PERINTAH LATIHAN »
- A) Sebutkan semua luas lahan dalam satuan hektar yang tercantum dalam teks tentang Kebun Binatang Ragunan.
- B) Ulangi bagian teks tentang Kebun Binatang Ragunan yang dimulai dari "Laporan yang" dan berakhir pada "baginya dalam melukis.", tanpa mengubah satu kata pun.
- C) Teruskan teks tentang Kebun Binatang Ragunan mulai setelah kalimat terakhir yang ditampilkan.

KUTIPAN TEKS »
Siang ini (31/03/2015), cuaca Cirebon cukup
panas. Sengatan mentari di ujung Maret ini sepertinya sudah terasa hingga ke
ubun-ubun saja. Membaca berita politik negeri yang sedang “panas-dingin” di
saat-saat seperti ini tentu saja bukan pilihan
yang baik. Ada baiknya mata berselancar, jalan-jalan menikmati berita
traveling. Semoga akan sedikit menghijaukan dan menyegarkan suasana. Tepat,
ketika membuka Kompas online, mata saya langsung tertuju pada sebuah tulisan
dengan judul “Sejarah Panjang Kebun Binatang Ragunan”.
Setelah
merampungkan bacaan, saya pun langsung men-sharenya di facebook.
Laporan yang
ditulis oleh Denty Piawai Nastitie ini mengulas cukup banyak hal yang baru bagi saya,
khususnya terkait dengan asal mula kebun binatang itu. Denty menulis bahwa
Kebun Binatang ini pertama kali didirikan pada 19 September 1864 oleh seorang
pelukis ternama Raden Saleh di Cikini Raya Nomor 73 Menteng Jakarta Pusat di
atas lahan seluas 10 hektar miliknya. Ide pendirian itu diperoleh Raden Saleh
sewaktu menempuh pendidikan di London, Inggris. Kebun binatang ini menjadi
lahan penelitian, sekaligus inspirasi baginya dalam melukis.
Seiring perkembangan kota Jakarta, Cikini tak
cocok lagi menjadi kebun binatang. Karena itu disiapkan lahan seluas 30 hektar
di Ragunan, Jakarta Selatan. Pada tahun 1964, Pemda DKI Jakarta memindahkan
koleksi Kebun Binatang Cikini ke Ragunan. Pada 22 Desember 1966 Kebun Binatang
Ragunan diresmikan oleh Gubernur DKI Jakarta Ali adikin dengan nama Taman
Margasatwa Ragunan (TMR). Saat ini, TMR berada di atas lahan seluas 174 hektar
dengan beragam jenis hewan ada di dalam kandang yang dikelompokkan sesuai jenis
dan habitatnya. Demikian tulis Denty.
TMR merupakan wahana rekreasi alernatif
khususnya bagi warga DKI Jakarta. Pada akhir pekan, Kebun Binatang ini dipadati
pengunjung. Selain karena tiketnya yang murah dan terjangkau bahkan oleh
kalangan ekonomi bawah, juga karena suasanya yang asri dan nyaman, sebab
dipenuhi oleh rindang pepohonan.

BAHAN YANG DISEDIAKAN »
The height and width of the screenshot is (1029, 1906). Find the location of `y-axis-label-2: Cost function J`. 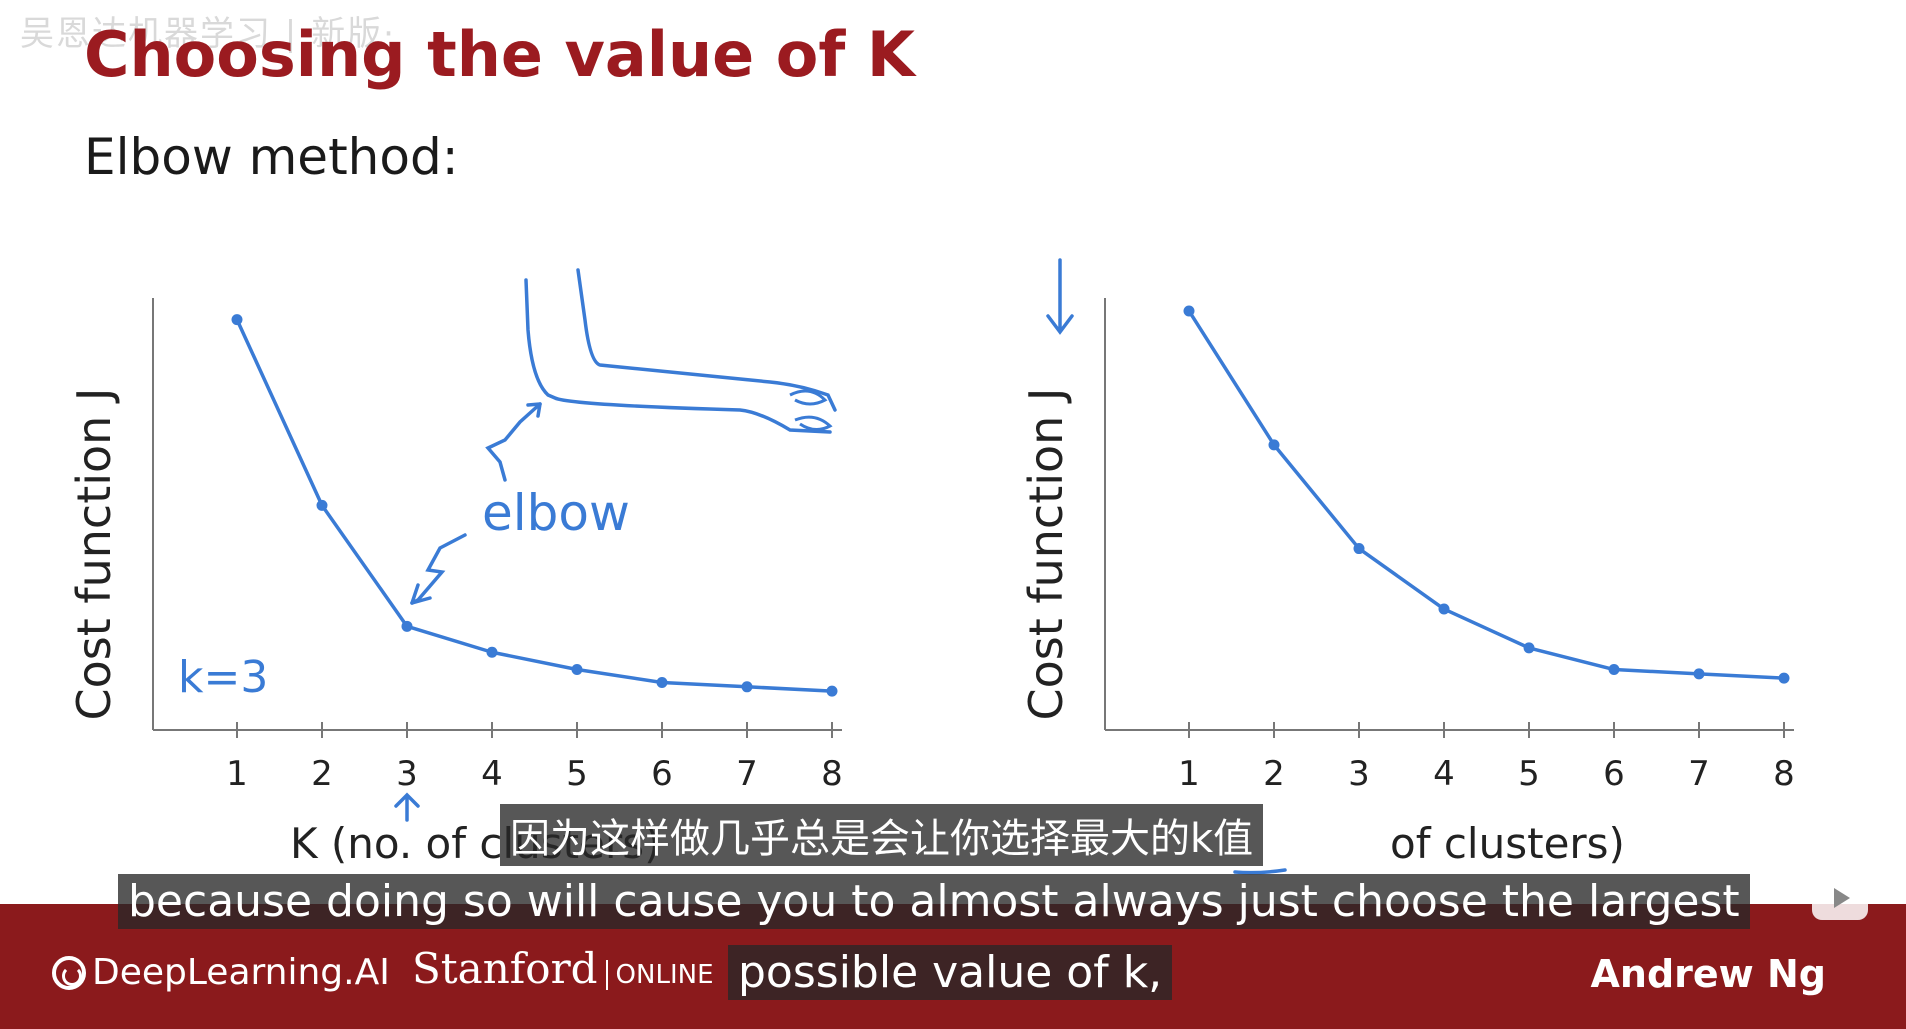

y-axis-label-2: Cost function J is located at coordinates (1046, 554).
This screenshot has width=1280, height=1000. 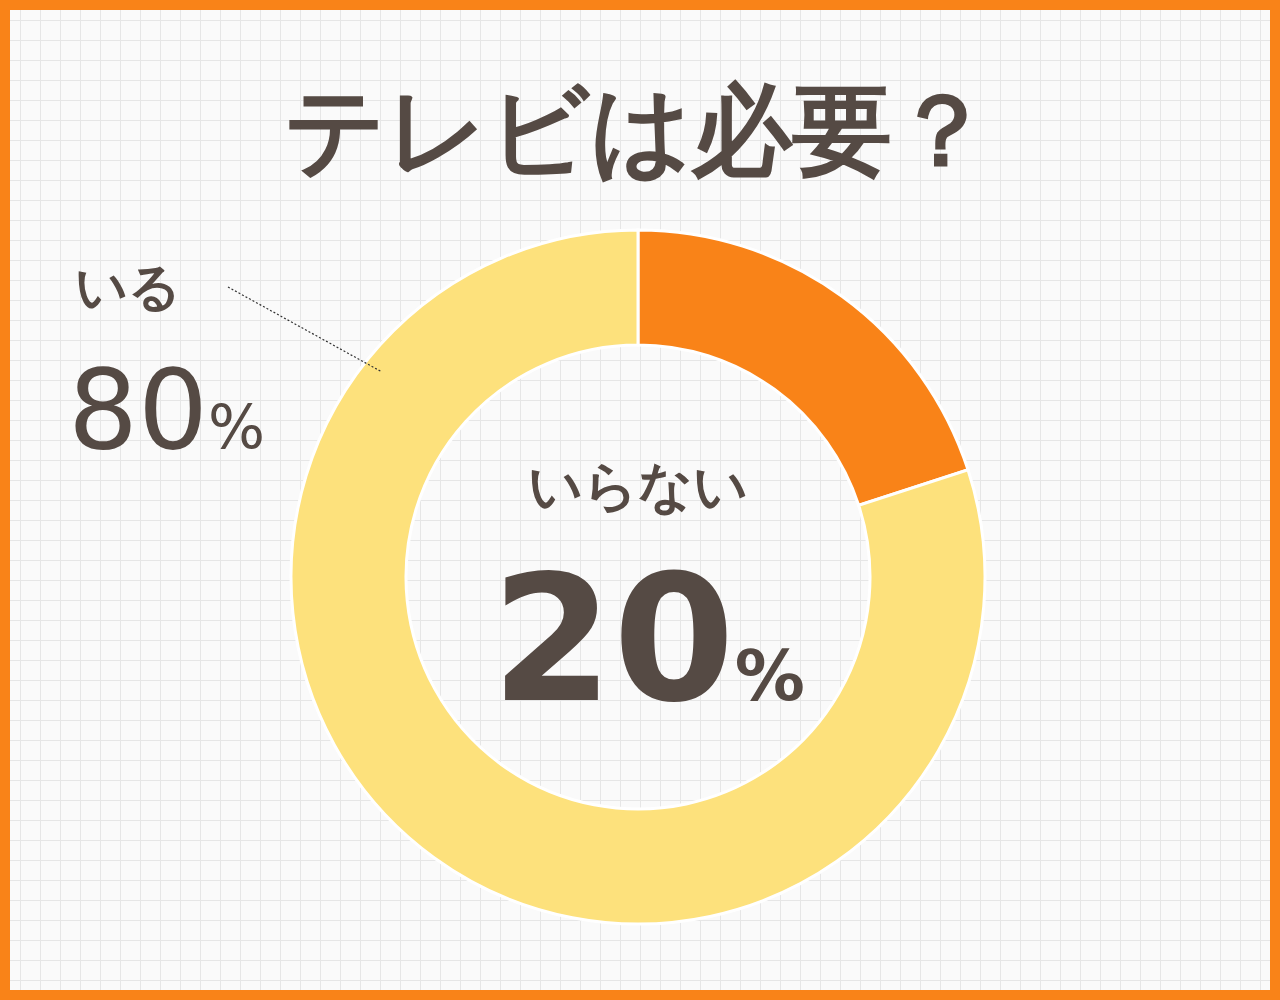 I want to click on data-label: 80%, so click(x=166, y=410).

DAFTAR JAWABAN »
- A)
- 10 hektar (lahan milik Raden Saleh di Cikini)
- 30 hektar (lahan yang disiapkan di Ragunan)
- 174 hektar (luas TMR saat ini)

- B)
Laporan yang
ditulis oleh Denty Piawai Nastitie ini mengulas cukup banyak hal yang baru bagi saya,
khususnya terkait dengan asal mula kebun binatang itu. Denty menulis bahwa
Kebun Binatang ini pertama kali didirikan pada 19 September 1864 oleh seorang
pelukis ternama Raden Saleh di Cikini Raya Nomor 73 Menteng Jakarta Pusat di
atas lahan seluas 10 hektar miliknya. Ide pendirian itu diperoleh Raden Saleh
sewaktu menempuh pendidikan di London, Inggris. Kebun binatang ini menjadi
lahan penelitian, sekaligus inspirasi baginya dalam melukis.

- C)
Di Balik Nama Ragunan
Tahukah Anda, apa asal-usul di balik nama Ragunan? Tulisan Denty di atas memang hanya fokus mengulas tentang TMR itu sendiri, sehingga soal ini tampaknya sengaja tidak dibahasnya.
Seorang ahli sejarah dan budaya Betawi, Alwi
Sahab mengungkapkan, banyak warga Jakarta yang tidak mengetahui apa di balik
nama Ragunan. Bahkan, ketika dilakukan penelusuran di sekitar wilayah kelurahan
Ragunan, tidak jarang ditemukan warga Ragunan yang tidak mengetahui rahasia di
balik nama Ragunan. Saat ini, Kelurahan Ragunan berada di wilayah Kecamatan
Pasar Minggu, Jakarta Selatan.
Saya sendiri pernah menulis ulasan singkat
soal ini di Kompasiana. Namun di sini saya akan mencoba menuliskannya lebih
panjang. Terlebih, setelah beberapa bulan yang lalu saya sempat melakukan
penelusuran lapangan.
Ragunan berasal dari kata Wiraguna. Wiraguna
adalah nama lain dari seorang asli Belanda bernama Hendrik Lucaasz
Cardeel (1689). Ia mendapat gelar kehormatan dari Sultan
Haji, nama lain dari Sultan Banten, Abu Nasar Abdul Qahar, putra Sultan Ageng Tirtayasa, sehingga ia disebut Pangeran Wiraguna. Cardel mendapat gelar pangeran karena menjadi tuan tanah pertama di kawasan tersebut. Wiraguna masuk Islam, dan kemudian kembali lagi ke agama nenek moyangnya,
yaitu Kristen. Demikian menurut sejumlah literatur.
Keberadaan seorang tokoh di dalam sejarah
non-fiksi akan terbuktikan kebenarannya bila telah diketahui makamnya. Alwi
Shahab, di dalam sebuah bukunya tentang sejarah Jakarta, mengaku belum
mengetahui jejak makamnya. Bahkan kata dia mayoritas warga Ragunan juga tidak
banyak mengetahui sejarah Ragunan apalagi makamnya. Kisah tentang Ragunan
seakan menjadi mitos belaka. Nama Wiraguna seakan hanya kisah fiktif belaka.
Benarkah nama Ragunan hanya sebuah mitos belaka?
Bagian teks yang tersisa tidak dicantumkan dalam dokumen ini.